§ **EXERCISE TEXT**
------------------------------

This is directly from the actual output—the reflection LLM read the failed attempt on a systems-of-equations problem and generalized a useful heuristic.
The bad: Iteration 3 achieved 67% on its minibatch but dropped to 10% validation. Why? The minibatch happened to contain number theory problems, so the reflection added specialized number-theory guidance:
“When the problem involves number theory and remainders (e.g., \(n \pmod x\), \(n \pmod y\)), pay close attention to inconsistencies or contradictions that might arise from given conditions, especially when distinct remainders are required, as these can lead to an answer of 0.”
This over-specialized advice (“can lead to an answer of 0”) actively hurt performance on non-number-theory problems, dropping validation from 30% back to 10% (1/10)—though notably, it did solve problem #9, which earlier prompts couldn’t.
The Greedy Selection Problem
This demonstrates exactly why GEPA uses Pareto selection instead of always taking the “best” prompt:
- Iteration 2’s prompt was a specialist—it learned something valuable about systems of equations
- Iteration 3 tried to improve on iteration 2, but the minibatch had different problems
- The reflection overwrote the systems-of-equations insight while adding number-theory tips that were too specific
- Result: catastrophic forgetting
With greedy selection, we would have discarded iteration 2’s valuable insight. Pareto selection would keep it—because it was best on at least one validation instance.
The Missing Ingredient: Rich Feedback
Our minimal feedback ("You got it wrong! The solution is 349") only tells the model that it failed, not why or how to fix it.
The AIME dataset includes expert solutions. A richer feedback function could use them:
def feedback_rich(row):
if int(row.answer) != row.pred['answer']:
sol = row.solution[:500] + "..." if len(row.solution) > 500 else row.solution
return f"""Wrong! Expected {row.answer}, got {row.pred['answer']}.
Model's reasoning: {row.pred['short_reasoning']}
Expert solution approach:
{sol}"""
return "Correct!"Example output for a wrong answer:
Wrong! Expected 116, got 42.
Model's reasoning: I set up the system of equations and solved for x=7, y=6, giving 7*6=42.
Expert solution approach:
Let R(x)=P(x)+Q(x). Since the x²-terms of P and Q have leading coefficient 1,
R(x) is quadratic with leading coefficient 2. Given the roots condition, we can
write R(x) = 2(x-r₁)(x-r₂). Expanding and comparing coefficients...
With rich feedback, the reflection LLM can extract specific strategies from the expert solution rather than having to guess what went wrong. This is what makes GEPA sample-efficient: the feedback contains the fix.
Compare this to RL, which would only see reward = 0 and have to statistically infer what went wrong across thousands of trajectories.

------------------------------

§ **EXERCISE SET**
- A) From the passage on GEPA prompt optimization, return the words starting at "With rich feedback, the" and ending at "contains the fix.".
- B) According to the passage on GEPA prompt optimization, which problem did iteration 3's prompt solve that earlier prompts could not?
- C) Continue the passage on GEPA prompt optimization after its final sentence.

§ **DATA EXTRACT**
------------------------------

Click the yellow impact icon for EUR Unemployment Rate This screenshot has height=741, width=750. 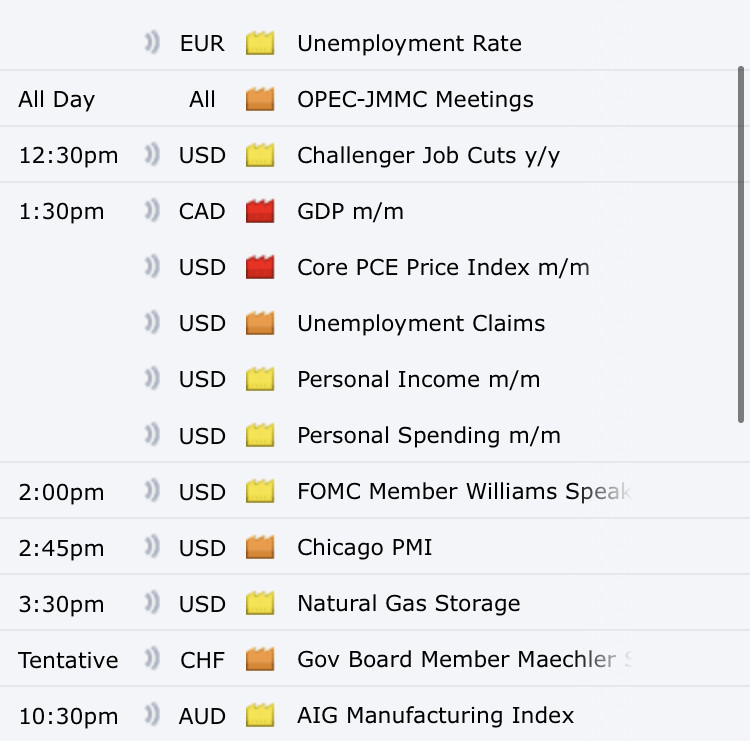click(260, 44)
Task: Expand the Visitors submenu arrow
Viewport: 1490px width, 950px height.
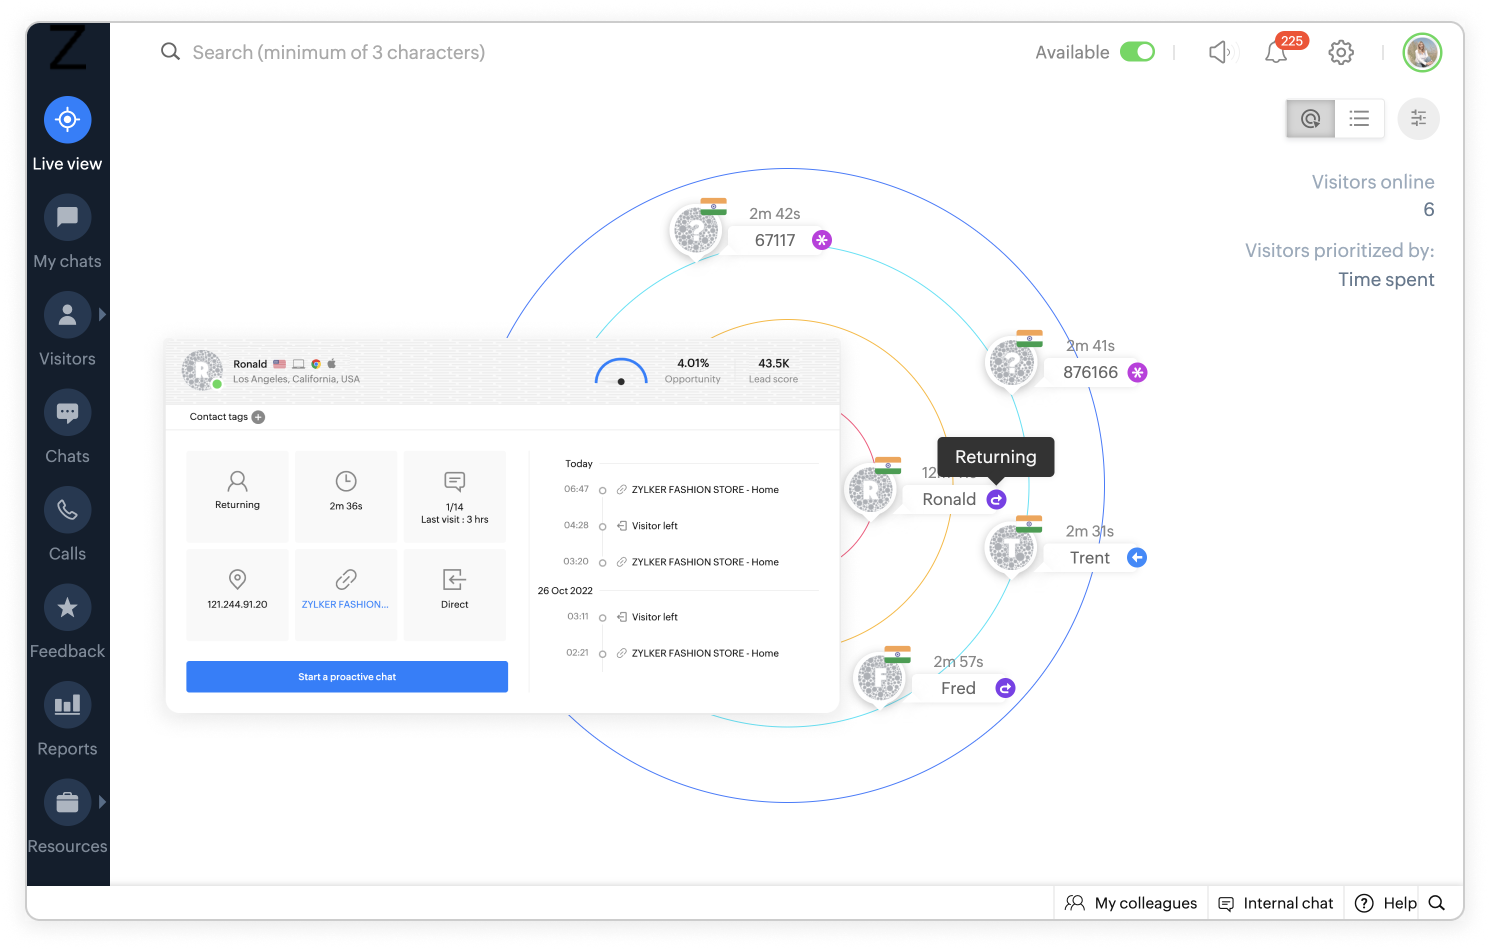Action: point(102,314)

------------------------------

§ **RESULTS IN ORDER**
- A)
With rich feedback, the reflection LLM can extract specific strategies from the expert solution rather than having to guess what went wrong. This is what makes GEPA sample-efficient: the feedback contains the fix.

- B) Problem #9.

- C)
What We Learned
- Reflective mutation works — Even with minimal feedback, the LLM extracted useful domain knowledge
- Greedy selection fails — Iteration 3’s collapse shows why we need to preserve specialist insights
- Feedback quality matters — Rich feedback (expert solutions, compiler errors, rubric explanations) gives the reflection LLM more to work with
- Sample efficiency is real — We saw meaningful optimization with just 3 iterations on 3 examples each
This is the core limitation of greedy optimization: catastrophic forgetting. The solution? Pareto selection—which we’ll build from scratch next.
Hands-On: Building the Pareto Frontier
In the reflective mutation section, we saw greedy selection fail—iteration 3’s over-specialized prompt dropped validation from 30% to 10%, losing iteration 2’s valuable systems-of-equations insights. The fundamental problem: always improving your “best” prompt discards specialist knowledge.
GEPA’s solution: Pareto selection. Instead of keeping one best prompt, maintain a frontier of prompts where each excels at something no other prompt beats.
What is Pareto Dominance?
A prompt dominates another if it’s at least as good everywhere, and strictly better somewhere:
- ≥ on every validation instance, AND
- > on at least one instance
If prompt A dominates prompt B, we can safely discard B—A is strictly better in every way that matters. But if neither dominates the other (each wins on different instances), both belong on the frontier.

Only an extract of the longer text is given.